STATE OF NEW YORK
AGENCY BUILDING ONE
EMPIRE STATE PLAZA
ALBANY, NY 12257
|Circular Letter No. 1 (2002)
January 18, 2002
|TO:||ALL INSURERS LICENSED TO WRITE ACCIDENT AND HEALTH INSURANCE IN NEW YORK STATE, INCLUDING ARTICLE 43 CORPORATIONS AND HEALTH MAINTENANCE ORGANIZATIONS|
|RE:||CLARIFICATION OF EMERGENCY CARE COVERAGE|
|STATUTORY REFERENCES: Insurance Law Sections 3216, 3221, 4303 and Article 49; Public Health Law Article 49|
Insurance Law Sections 3216(i)(9), 3221(k)(4) and 4303(a)(2) mandate coverage of services to treat an emergency condition in hospital facilities and define an "emergency condition" as follows:
Issues have recently arisen concerning claims adjudication using the prudent person standard, appeal rights and improper conditions placed on coverage. The purpose of this Circular Letter is to set forth the Departments position with regard to the administration of this mandated benefit for emergency services.
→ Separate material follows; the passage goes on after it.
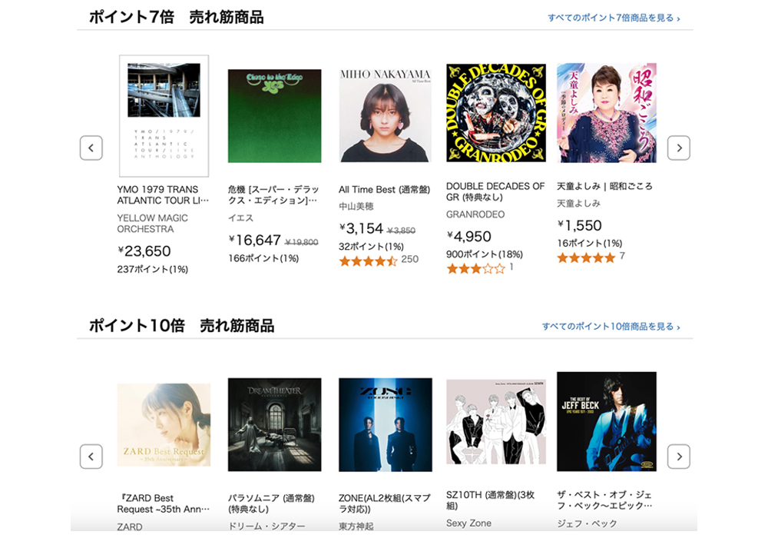Image resolution: width=768 pixels, height=538 pixels.
Task: Open five-star rating of 昭和ごころ
Action: pos(586,257)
It has come to our attention that insurers, Article 43 corporations and HMOs may be denying coverage for emergency services based upon the final diagnosis code, such as ICD 9 or CPT 4 codes, assigned to the emergency room visits. Although the diagnosis code may be used to approve coverage of emergency services, its use as the basis for denial of coverage is improper. The standard by which to evaluate whether a denial of coverage is supportable is the "prudent layperson" standard required by the Insurance Law. Whenever a claim is denied, the determination of whether the prudent layperson standard has been met (1) must be based on all pertinent documentation, (2) must be focused on the presenting symptoms and not on the final diagnosis and (3) must take into account that the decision to seek emergency services was made by a prudent layperson rather than a medical professional.
Article 49 of the Insurance Law, in Sections 4900(c), 4901(a)(5), 4902(a)(8) and 4905(m), recognizes that determination of coverage of emergency services is a function of the utilization review process. Section 4901(a)(5) requires that the utilization review report filed with the Department contain a description of the emergency care policy. Section 4902(a)(8) requires that a utilization review agent adhere to program standards that include a requirement that emergency services rendered to an insured shall not be subject to prior authorization. That Section further requires that reimbursement for such services not be denied on retrospective review; provided however, that such services are medically necessary to stabilize or treat an emergency condition. Finally, Section 4905 prohibits a prior notice requirement on receipt of emergency care. Identical provisions in the Public Health Law make these requirements applicable to HMOs.
Because the statutory benefit for emergency services employs the prudent layperson standard discussed above, any assessment of medical necessity for emergency services pursuant to Article 49 must take this standard into account. Emergency services rendered by hospital facilities would be medically necessary if they were provided in treatment of an emergency condition. When, pursuant to Section 4902(a)(8), retrospective review results in a finding that emergency services were not medically necessary, it must be because under a prudent layperson standard the services were not rendered to treat an emergency condition.
In the event of a denial, the insured, his or her designee and the provider shall be afforded appeal rights consistent with Article 49. However, at each level of appeal, the prudent layperson standard must be applied in assessing whether the emergency services were medically necessary.
Many insurance policies and subscriber contracts contain provisions that would require the insured or someone on the insureds behalf to notify the insurer within a contractually established timeframe that emergency services were received. These post-emergency notification procedures do not appear in statute and were permitted by the Department administratively based on arguments by health plans that notice was necessary so that the health plans could coordinate follow-up care and assure access to quality and appropriate services. Since the sweeping changes made to the law since 1997 to address how managed care plans provide health care services, we have had reason to reassess allowing post-emergency notification requirements.
In some cases, health plans use the notice requirements to deny or reduce benefits of an otherwise appropriate access of emergency care. Since the Insurance Law mandates coverage of emergency services received in hospital facilities and it does not condition such coverage on the insured giving notice to the health plan of the receipt of such care (apart from submitting a claim for services), the failure by the insured to give notice should not be considered in making a decision to cover the services in question. To deny or reduce benefits on this basis would be inconsistent with the Insurance Law.
We appreciate, however, the importance of a health plans ability to manage and coordinate care under a managed care plan. We are willing to continue to approve provisions that discuss notification by the insured so long as such notification is suggested rather then required and no reduction or denial of benefits for receipt of otherwise covered emergency services results from a failure to notify. Health plans are directed to review both their contract provisions and their policy and procedures for processing claims for emergency care and make required changes consistent with this Circular Letter.